Musk denies report his xAI in talks over Tesla revenue
The Wall Street Journal reported on Saturday that Tesla would licence xAI's artificial-intelligence models to help power its driver-assistance software, full self-driving technology, and share some of that revenue with the startup, according to the proposed arrangement as described to investors
Elon Musk denied a report that his artificial intelligence startup xAI has held talks for a share in future Tesla revenue in return for giving Musk's electric vehicle maker access to xAI's technology and resources.
The Wall Street Journal reported on Saturday that Tesla would licence xAI's artificial-intelligence models to help power its driver-assistance software, full self-driving technology, and share some of that revenue with the startup, according to the proposed arrangement as described to investors.

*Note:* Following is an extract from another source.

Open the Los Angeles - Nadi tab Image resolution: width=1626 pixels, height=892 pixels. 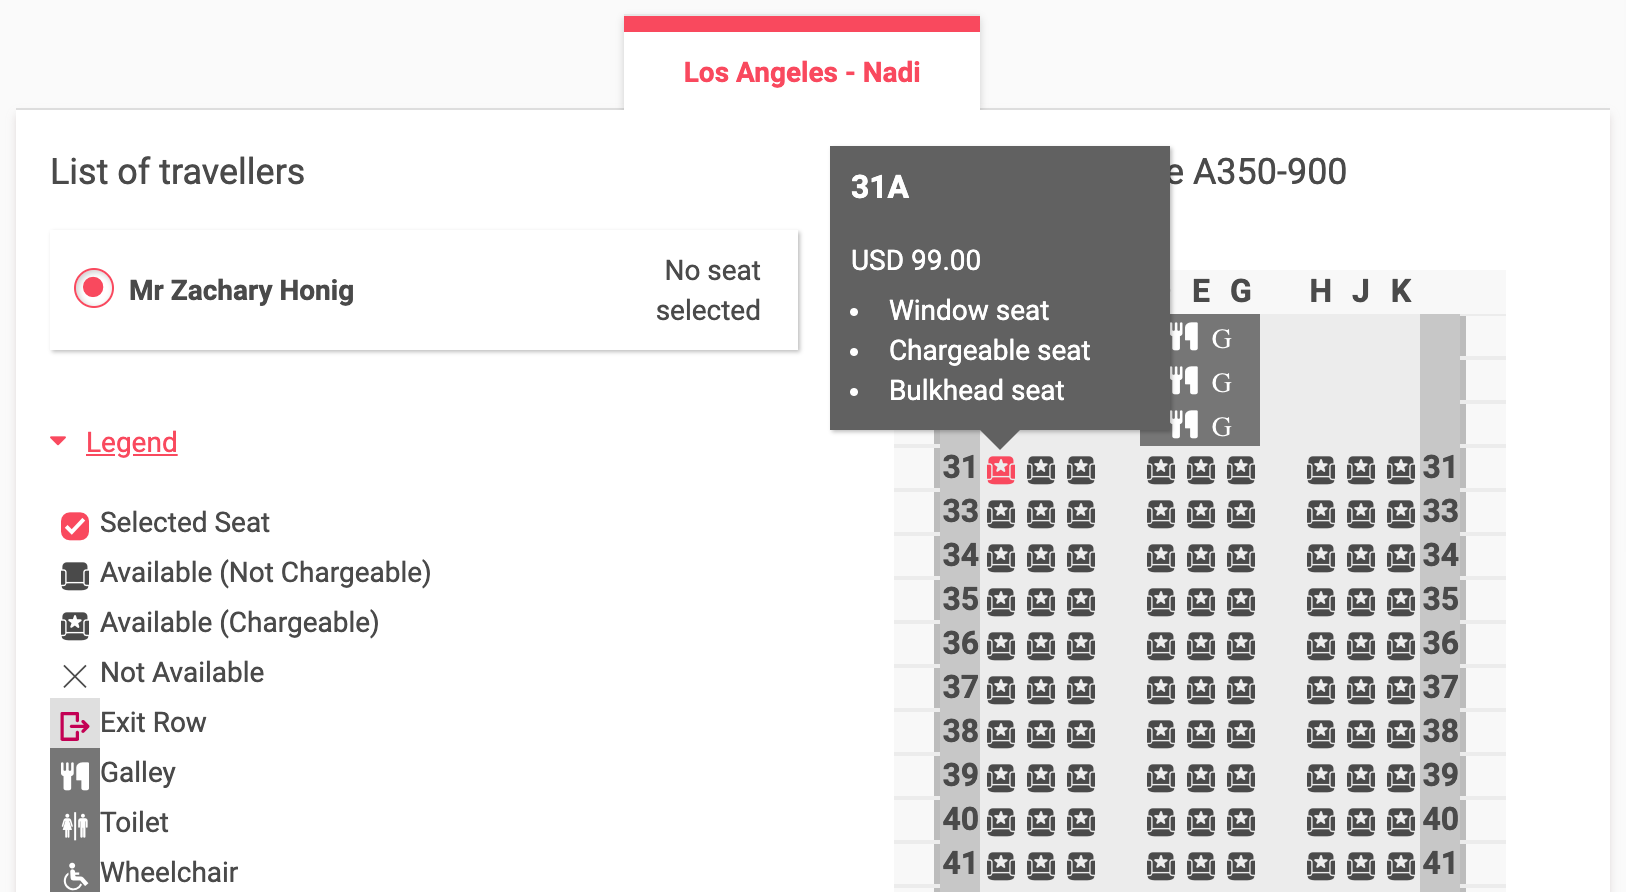801,72
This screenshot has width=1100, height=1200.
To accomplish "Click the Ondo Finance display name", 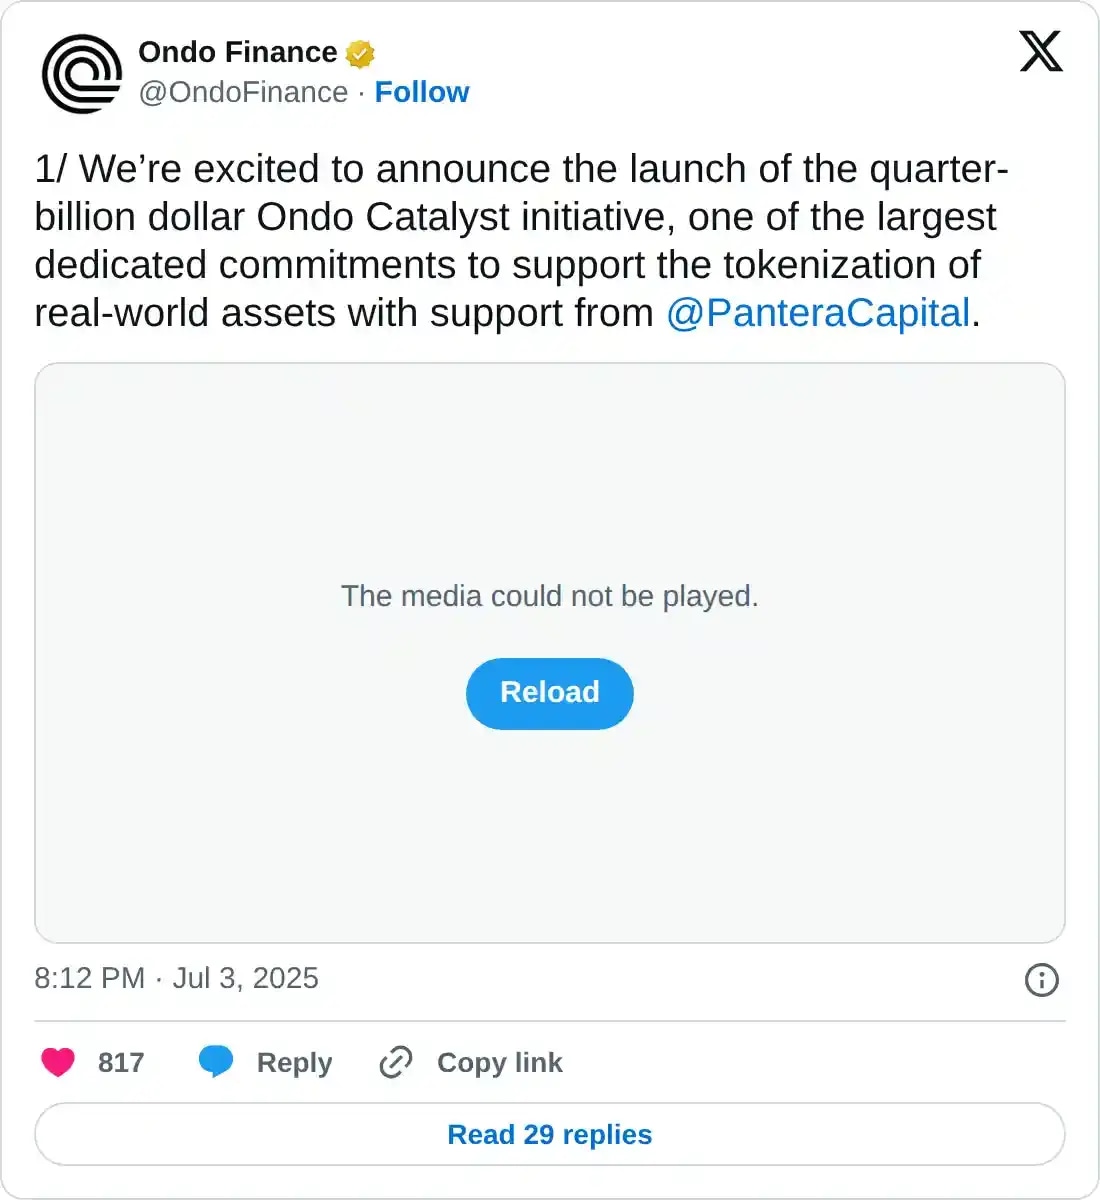I will 237,52.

"Tesla has learned a lot from discussions with engineers at xAI that have helped accelerate achieving unsupervised FSD, but there is no need to licence anything from xAI," Musk posted late on Saturday on his social media platform X, adding that the report is "not accurate."
The Journal, citing people familiar with the matter whom it did not identify, said xAI would support the development of other features for Tesla, including a voice assistant in its electric cars and software to power its humanoid robot Optimus.
The terms of any revenue-sharing agreement between xAI and Tesla would depend in part upon how extensively Tesla relied on xAI's technology as opposed to its own, the report said, adding that xAI executives have discussed an even revenue split from Tesla's FSD.
xAI could not be reached for a comment.
Musk launched xAI last year to compete with Microsoft-backed OpenAI. It sparked concerns that he might allocate some resources of the automaker to the AI company.
He has said xAI would be "helpful in advancing full self-driving and in building up the new Tesla data centre," adding that there were opportunities to integrate xAI's chatbot, Grok, with Tesla's software.
In July, the billionaire CEO said he and the Tesla board would discuss a $5 billion investment in xAI.